Why do we hire educators to only strip them from their ability to teach what they deem good for students?
I swear, according to today’s fear of controversy, practically none of my high school lit books would be taught today. And I don’t think the baby boomers turned out too awfully bad, lol.
These issues touch on who has the authority to educate these adolescents (I don’t like my previous use of the word “children” in this instance since we are discussing high school students). I see two sides here: (1) parents have final authority in the education of their adolescents and the schools and the curriculum boards cooperate with the parents in education or (2) the larger society, as represented by the school officials and curriculum boards, has the final authority in educating these adolescents and the parents should leave the public education decisions to the schools. I tend to view the former as more just and, I think, you the latter.

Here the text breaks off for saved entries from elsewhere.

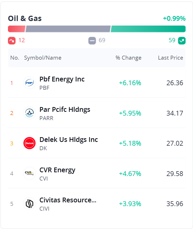Screen dimensions: 193x229
Task: Click the Par Pacific Holdings logo icon
Action: tap(29, 113)
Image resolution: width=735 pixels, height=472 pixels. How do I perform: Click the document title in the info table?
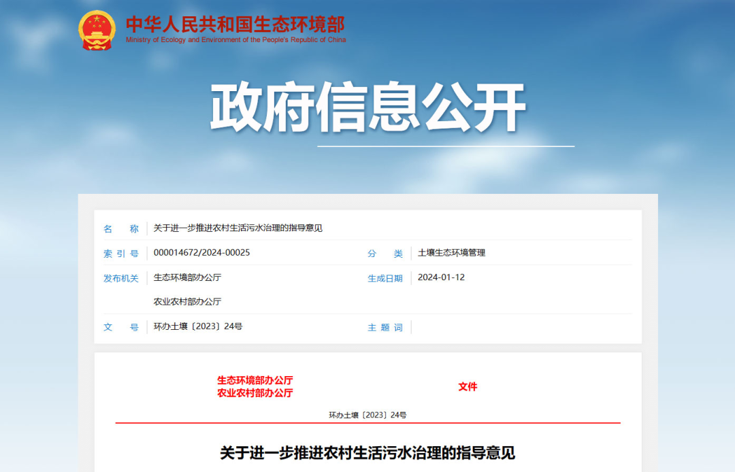click(x=238, y=229)
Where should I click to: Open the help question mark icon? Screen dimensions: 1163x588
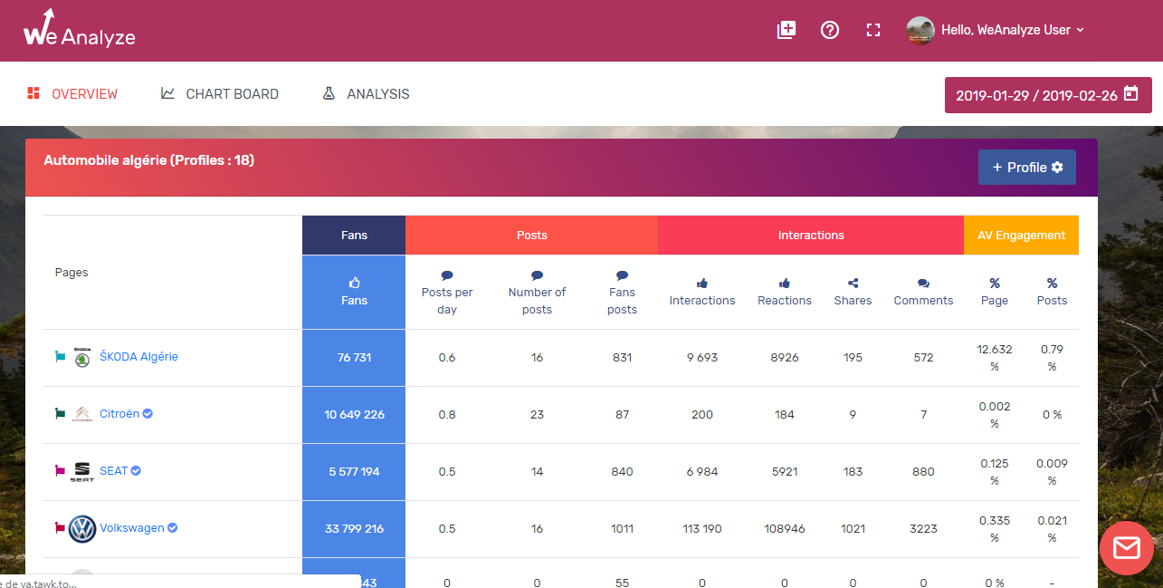pos(830,30)
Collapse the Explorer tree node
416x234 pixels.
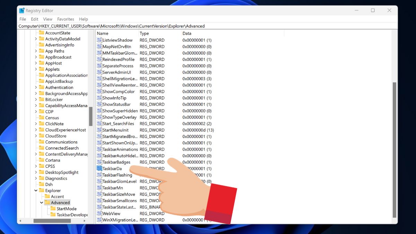[36, 190]
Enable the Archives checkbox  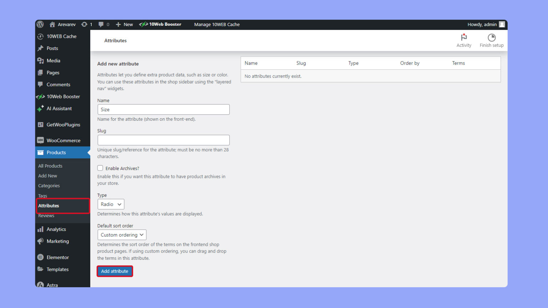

I think the parents of a community should generally have local control over what their adolescents are reading. A curriculum board should have the final authority (or else there is no reason for the board’s existence), but the board should be elected in some fashion by the parents of the community. When parents object to a decision by the board, they should be vocal about it. If the board sides with them then that’s the board exercising its authority and agreeing with the parents. If the board sides against the parents, the parents should keep acting upon their convictions but within the bounds of the law and good taste.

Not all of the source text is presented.